Franchise tax reduction and elimination would boost NC's economic climate

Published April 25, 2019

North Carolina legislators have introduced a bill to provide more tax relief for NC workers and businesses.

Senate Bill 622, The Tax Reduction Act of 2019, would reduce the franchise tax on businesses and increase the standard deduction for individual tax filers. The franchise tax reduction would save businesses about $250 million a year, according to reports.

According to this Tax Foundation’s analysis, “reducing the franchise tax would make the state even more attractive as a destination for business investment.” The franchise tax is levied against the net worth of a business, and as such work as a disincentive to invest in the state. “Franchise taxes can be especially burdensome to new businesses, capital-intensive businesses, and struggling businesses because they are owed even when businesses post losses or barely break even,” wrote Tax Foundation analyst Katherine Loughead.

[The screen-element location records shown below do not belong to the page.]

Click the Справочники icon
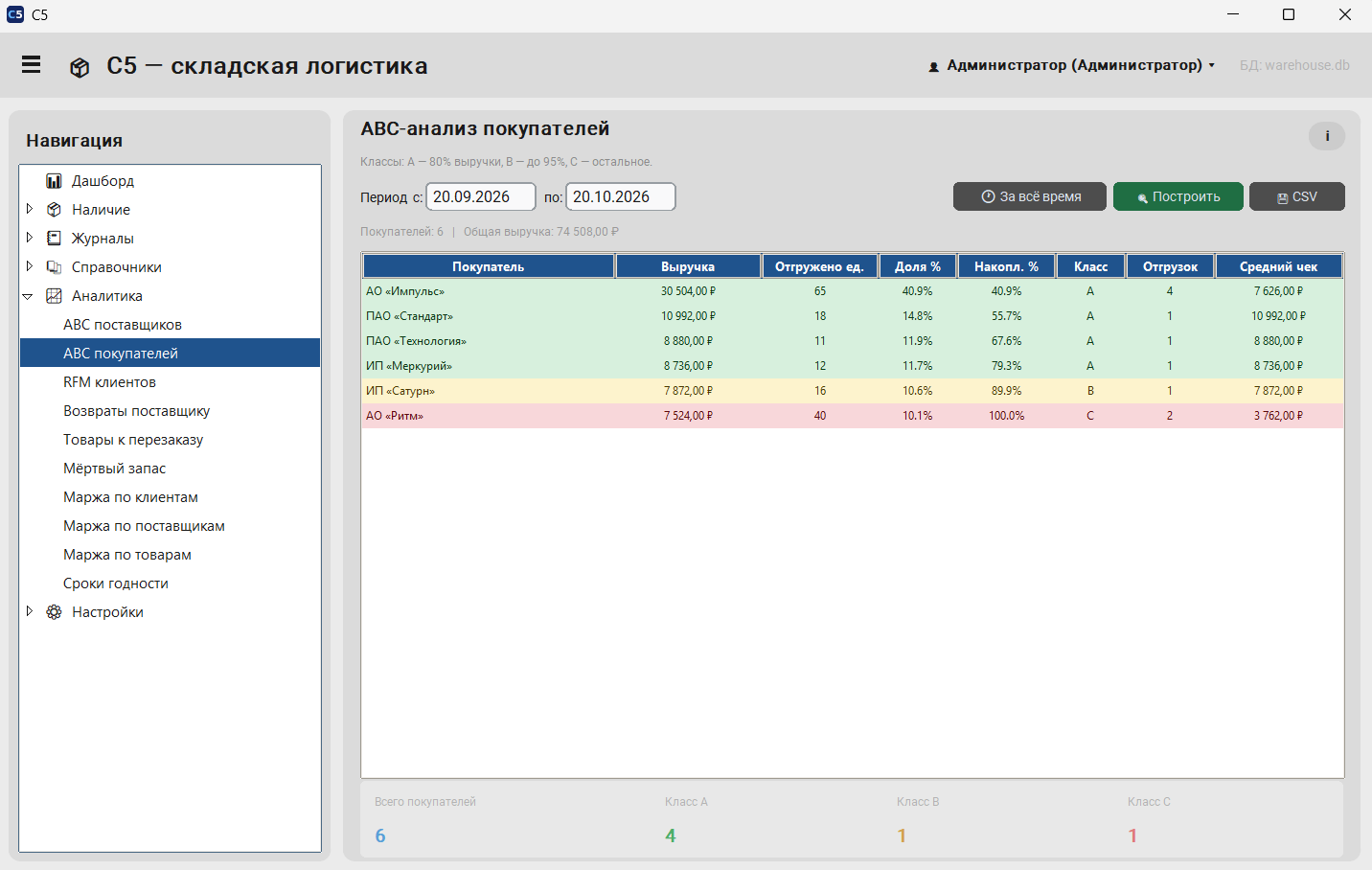 pos(54,267)
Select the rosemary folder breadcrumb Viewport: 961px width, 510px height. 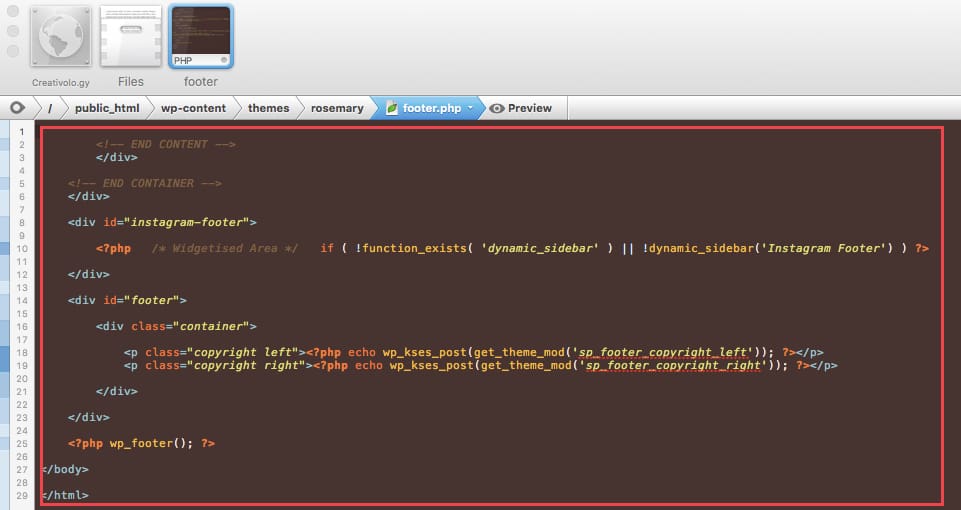point(337,108)
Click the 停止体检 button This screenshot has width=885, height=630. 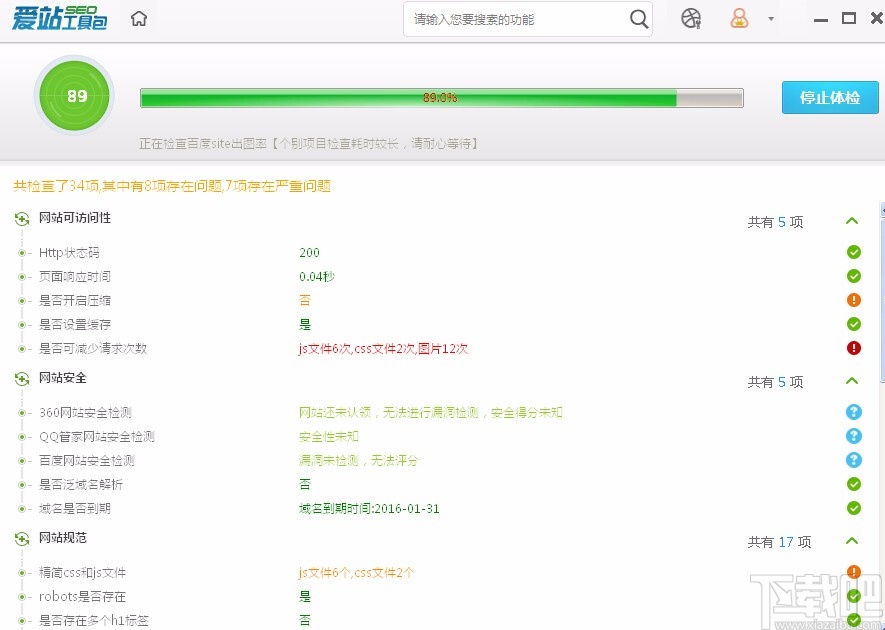pos(829,97)
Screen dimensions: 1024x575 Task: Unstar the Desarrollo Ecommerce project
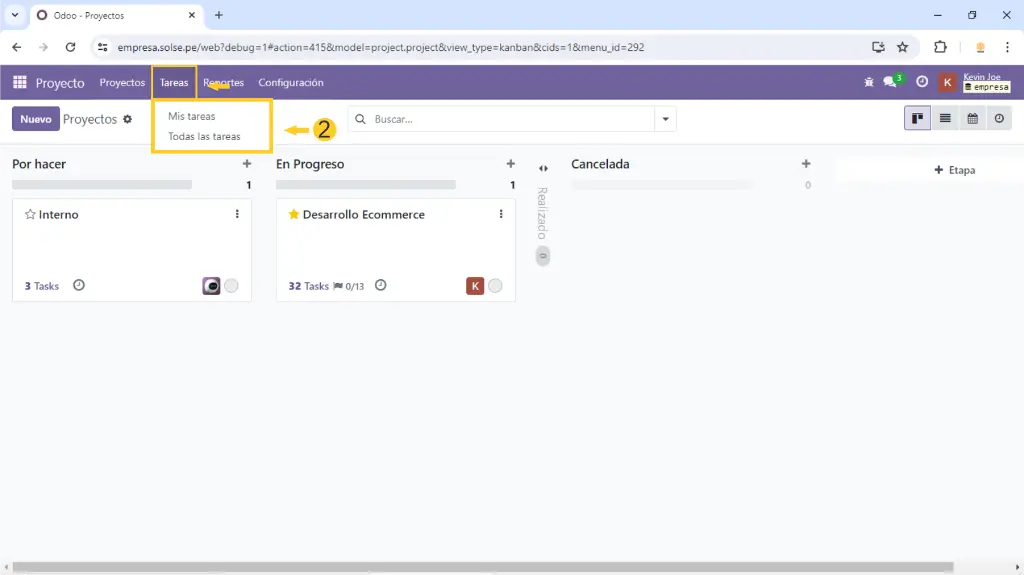[x=294, y=215]
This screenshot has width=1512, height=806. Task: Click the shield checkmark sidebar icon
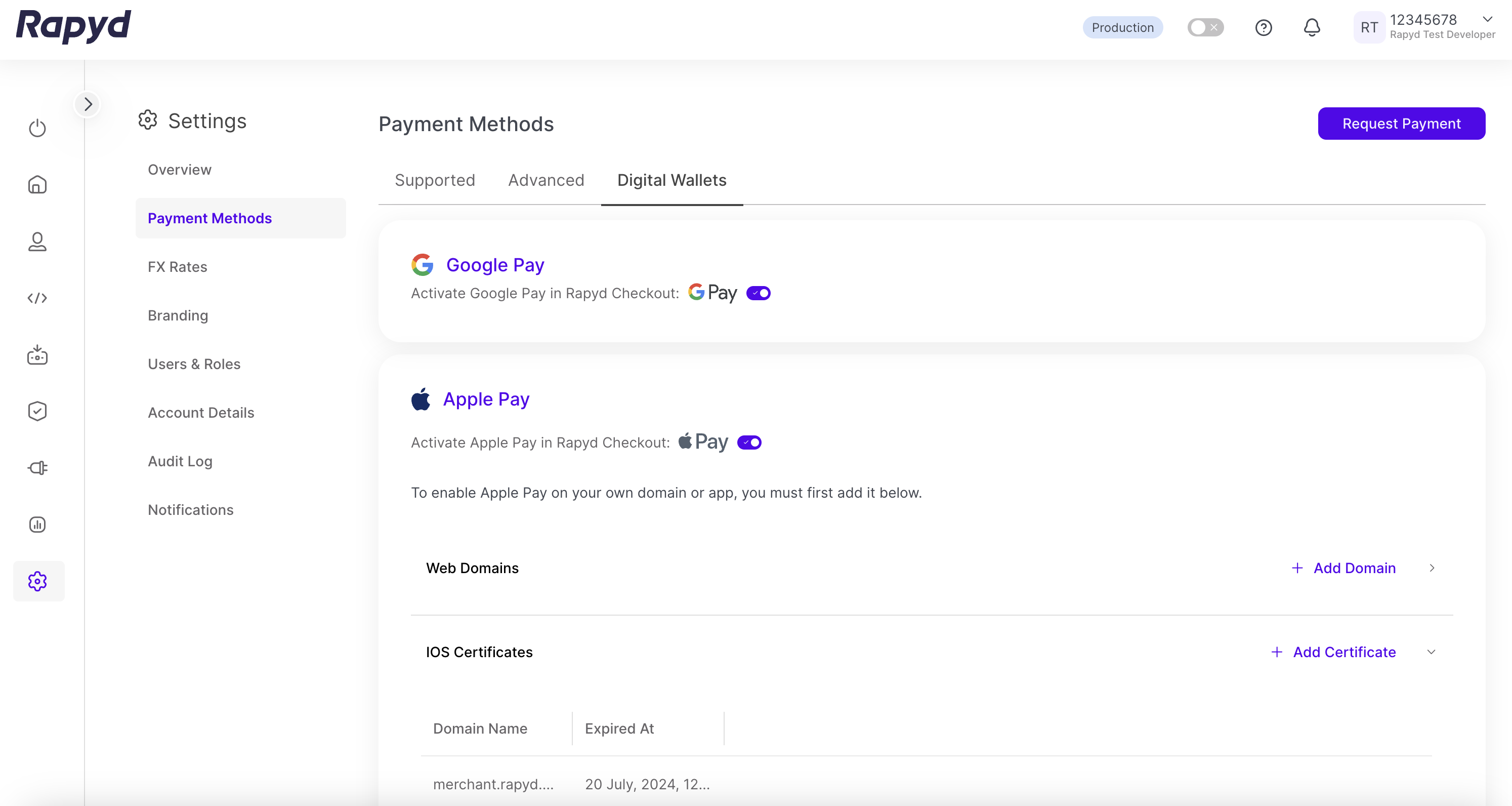(x=37, y=411)
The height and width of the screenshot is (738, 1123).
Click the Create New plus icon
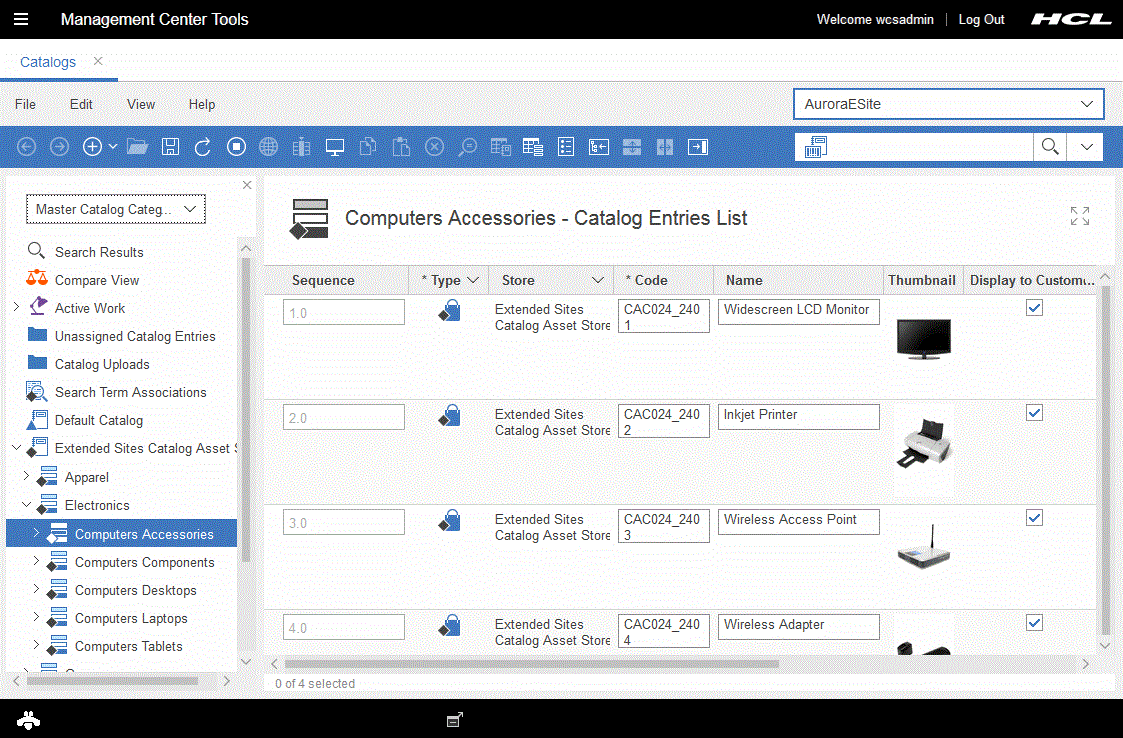coord(92,147)
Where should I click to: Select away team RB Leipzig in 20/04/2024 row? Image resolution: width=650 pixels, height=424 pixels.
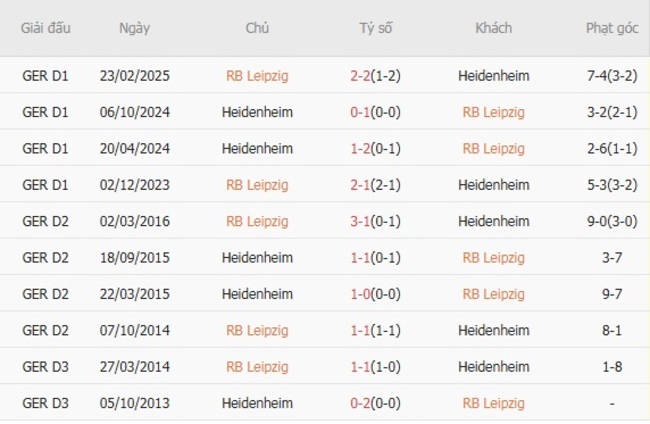tap(493, 148)
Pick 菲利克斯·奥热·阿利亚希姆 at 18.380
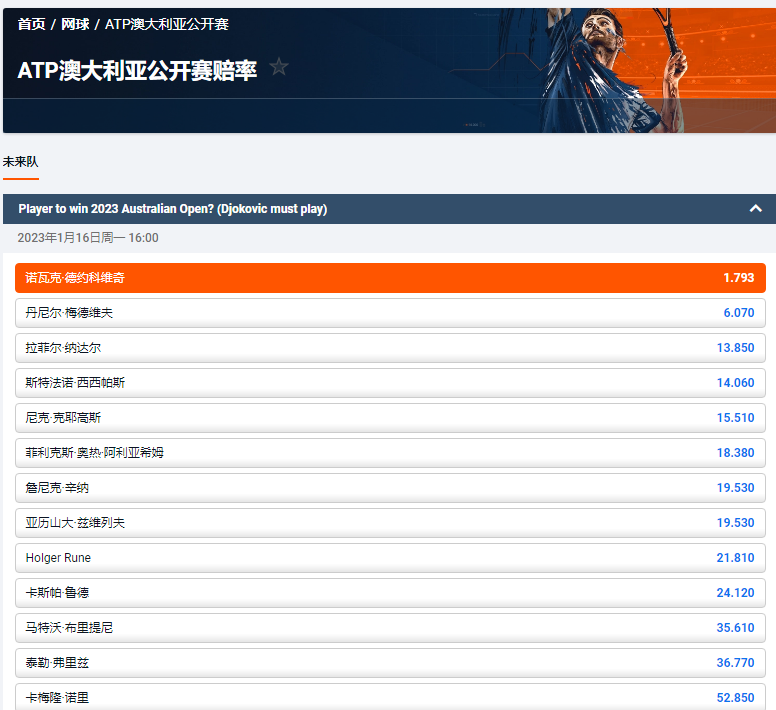This screenshot has width=776, height=710. pos(390,453)
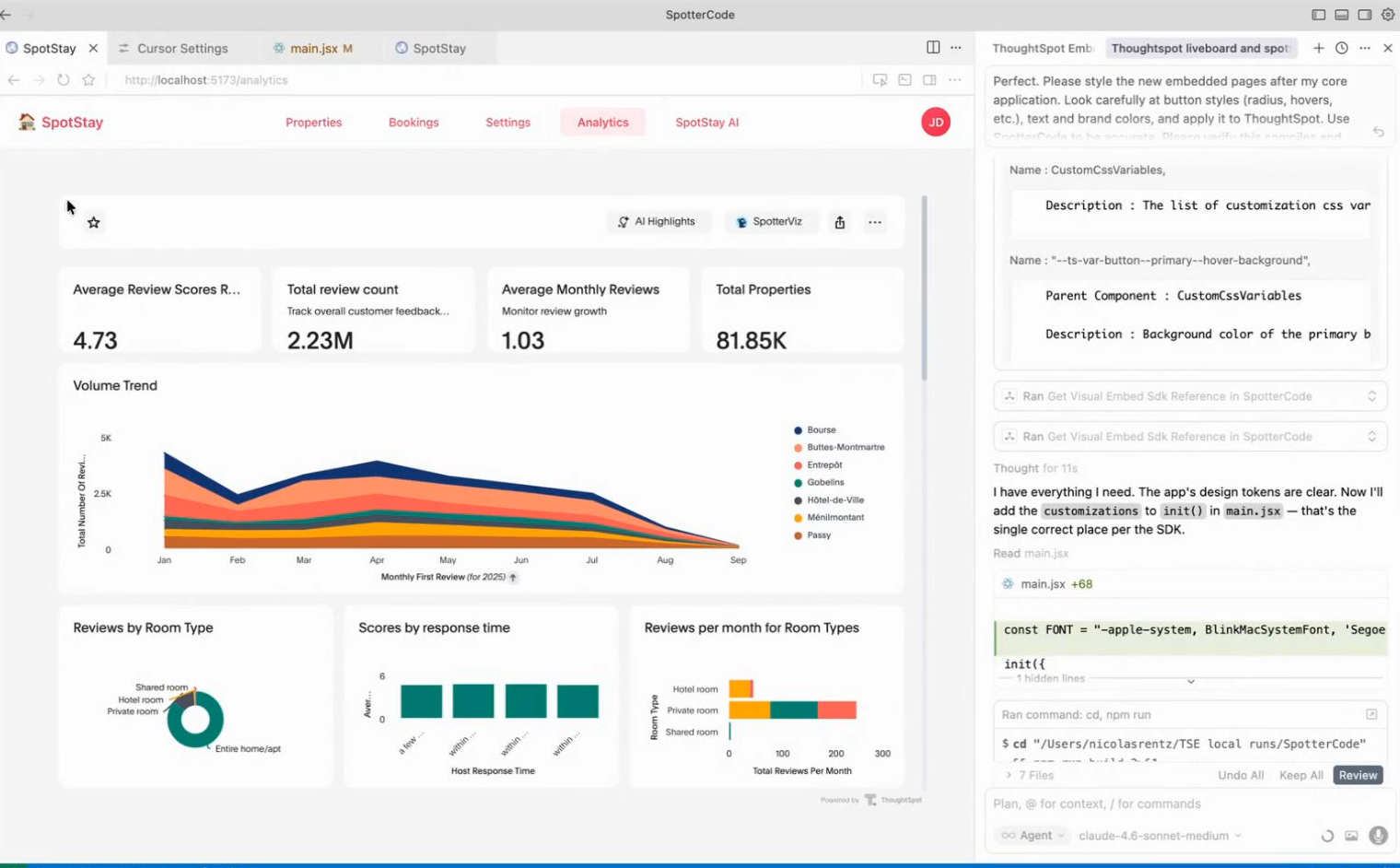Image resolution: width=1400 pixels, height=868 pixels.
Task: Click the AI Highlights button
Action: tap(657, 222)
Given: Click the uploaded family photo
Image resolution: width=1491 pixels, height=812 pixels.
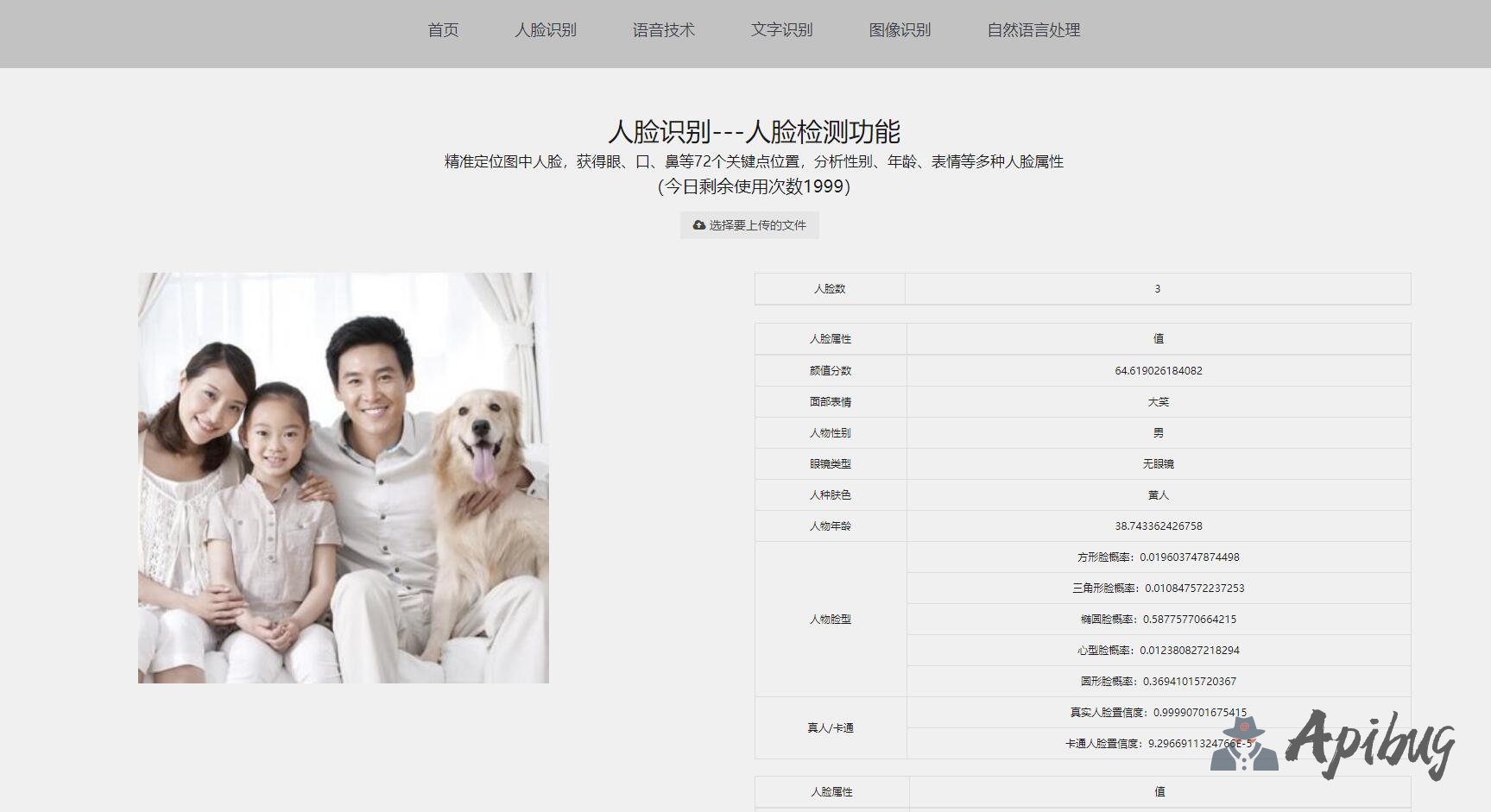Looking at the screenshot, I should [x=343, y=478].
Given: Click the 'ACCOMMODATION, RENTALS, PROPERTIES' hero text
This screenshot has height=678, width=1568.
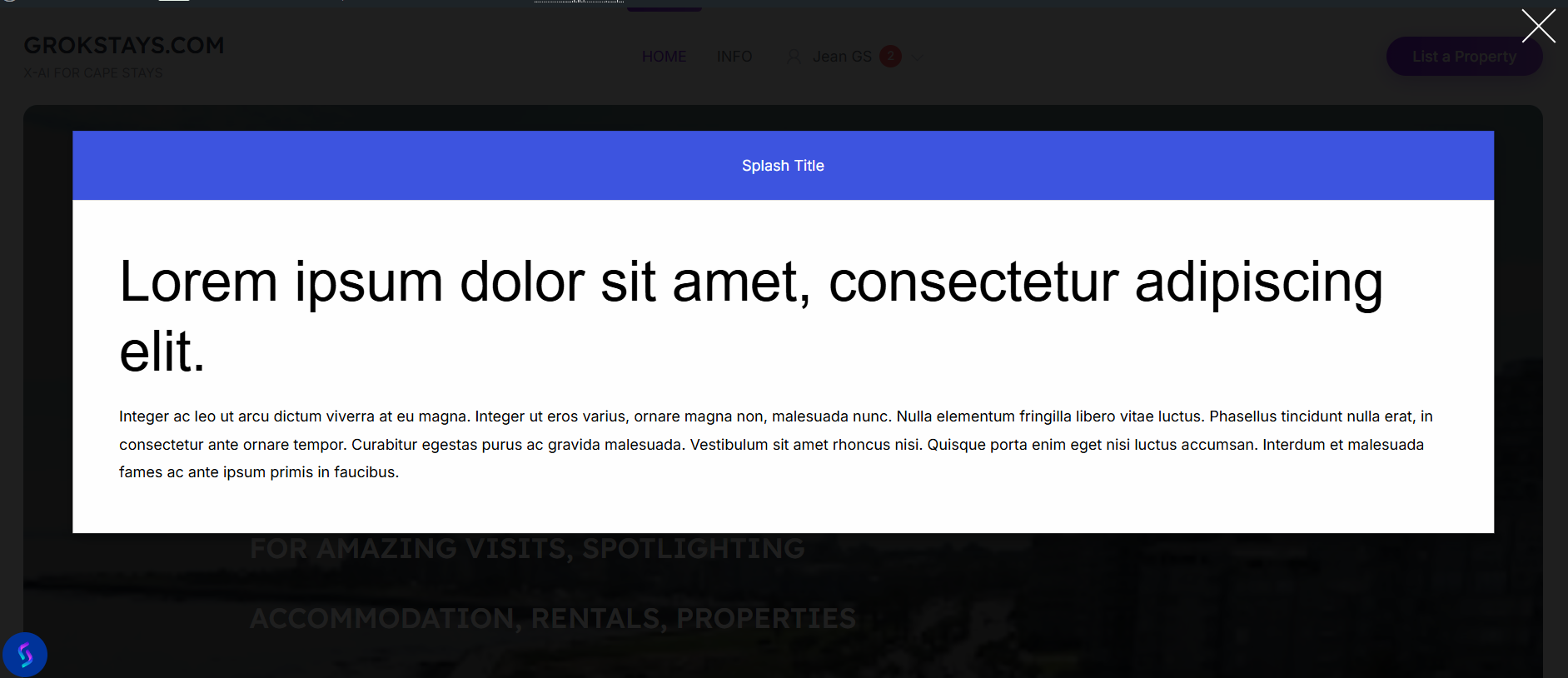Looking at the screenshot, I should click(552, 618).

The majority of small businesses fail after a few years, but the franchise tax forces struggling businesses that are unprofitable, or small businesses with little or no assets, to still pay at least the minimum $200 each year.

NC is one of only 16 states that still levy a franchise tax, and among still fewer states that force businesses to pay both a corporate income tax and a franchise tax.

“Reducing, and eventually eliminating, the antiquated franchise tax would make North Carolina even more attractive as a destination for business investment,” concluded Loughead.

SB 622, however, also contains some undesirable provisions. Namely, it includes language that would impose about $100 million of taxes on internet sales through vendors like eBay and Amazon, along with new taxes on short-term “accommodation facilitators” like Airbnb. The bill also extends targeted tax breaks to NASCAR, airlines, property rehabilitation projects and corporate welfare payments.